REBECCA CAMPBELL:
YOUNG AMERICANS

L.A. Louver Venice, California

Electronic Catalog for “Rebecca Campbell: Young Americans”

It’s always an honor to work with my friends at L.A. Louver, and doubly so when I get to design a catalog for one of my favorites. I’ve loved the work of painter Rebecca Campbell going back to her 2011 show “Romancing the Apocalypse.” That show first introduced me to her masterful use of paint. Her confident, energetic brushstrokes create bold, near abstract marks, but through her skill they coalesce into almost photorealistic images.

For her new show “Young Americans” she combines those strong, gestural elements with another part of her work—soft, intricate portrait renderings of her children and their friends.

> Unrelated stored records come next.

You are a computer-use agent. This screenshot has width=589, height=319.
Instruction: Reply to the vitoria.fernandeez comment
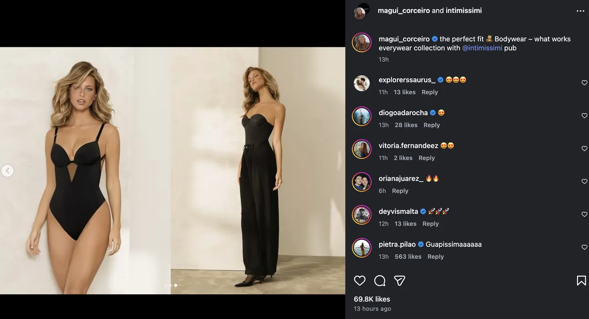[426, 158]
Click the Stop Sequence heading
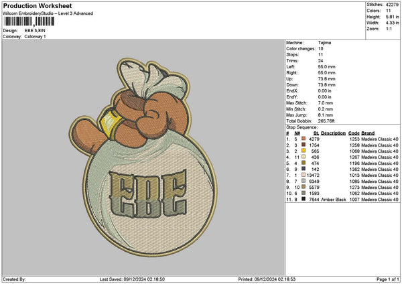 (x=303, y=126)
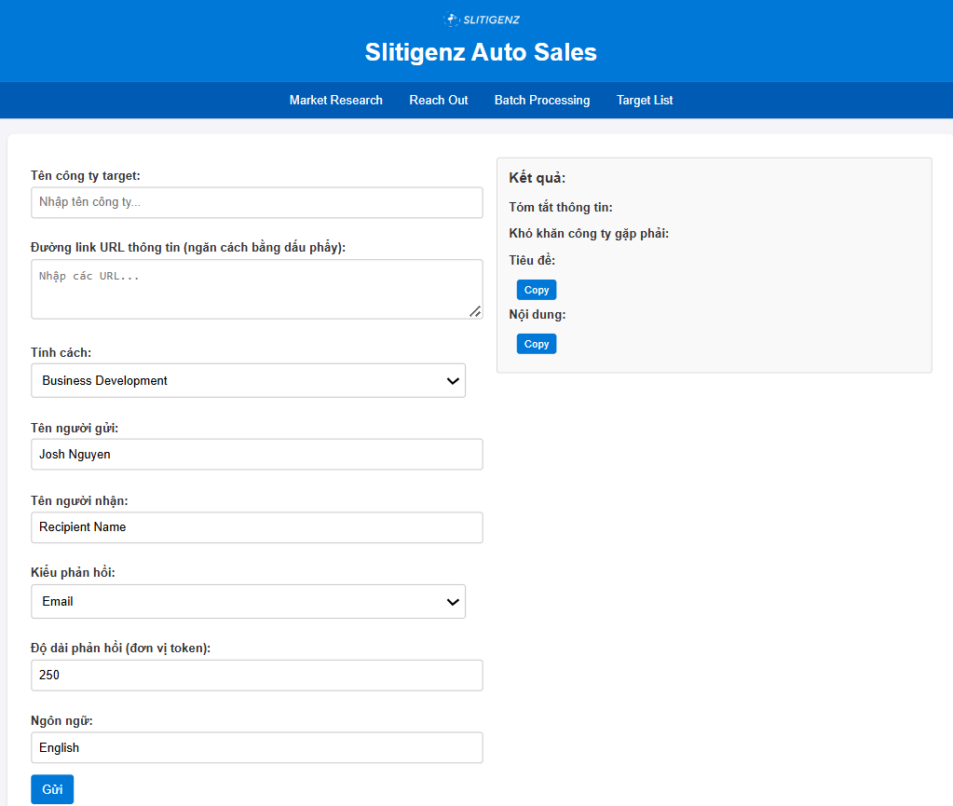Viewport: 953px width, 806px height.
Task: Navigate to Reach Out
Action: click(x=438, y=100)
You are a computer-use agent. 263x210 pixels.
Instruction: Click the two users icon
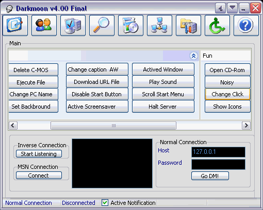pos(44,25)
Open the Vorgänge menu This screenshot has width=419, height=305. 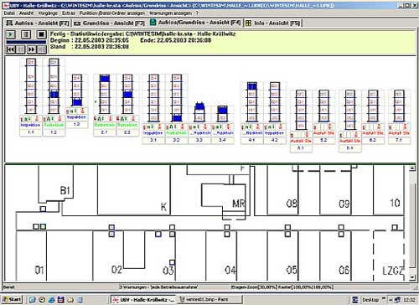click(48, 13)
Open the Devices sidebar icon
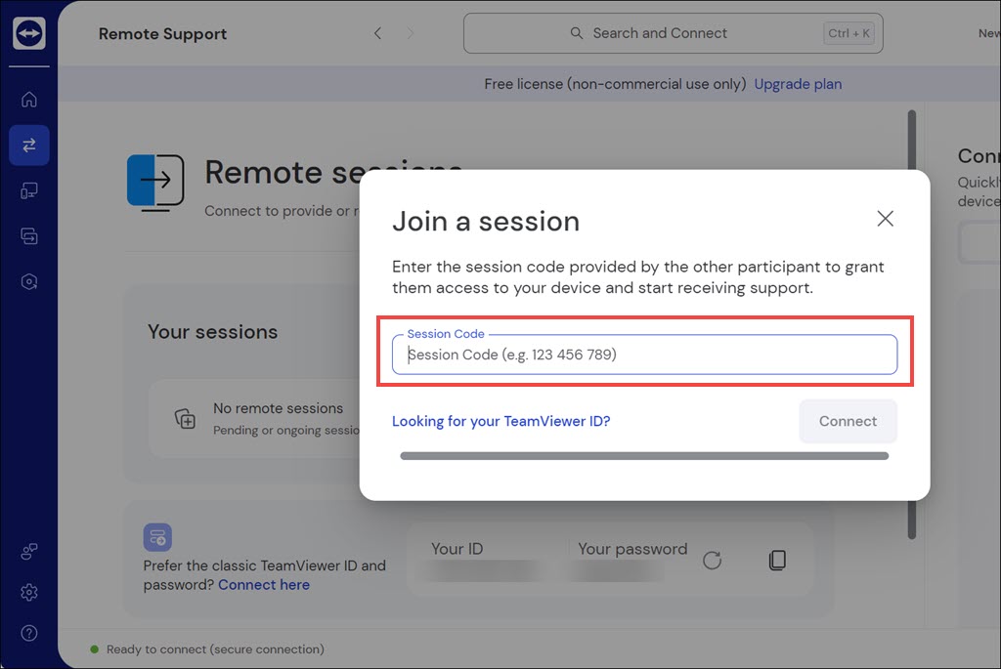The height and width of the screenshot is (669, 1001). click(x=29, y=190)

The way she plays those two techniques off each other creates a striking three-dimensional effect that you have to see to believe! Needless to say, I was excited that “Young Americans” would get a catalog, and that it would fall to me to design it.

We chose to create a digital catalog to allow us ample space to highlight the work and to preserve the intensely vibrant colors that jump out at the viewer throughout these paintings. As much as I love immortalizing artwork in print, the advantages of staying in an RGB space can’t be denied. Those colors pop!

Working without a set page count further allows for visual luxuries. With a traditional catalog, every extra page means extra money and extra time in production. With a bound book, the number of pages usually has to be divisible by 12 or 16 to facilitate the folding and gathering of the final book block. (If you’d like to get really nerdy about production, please take a look at my Book Design 101 class.)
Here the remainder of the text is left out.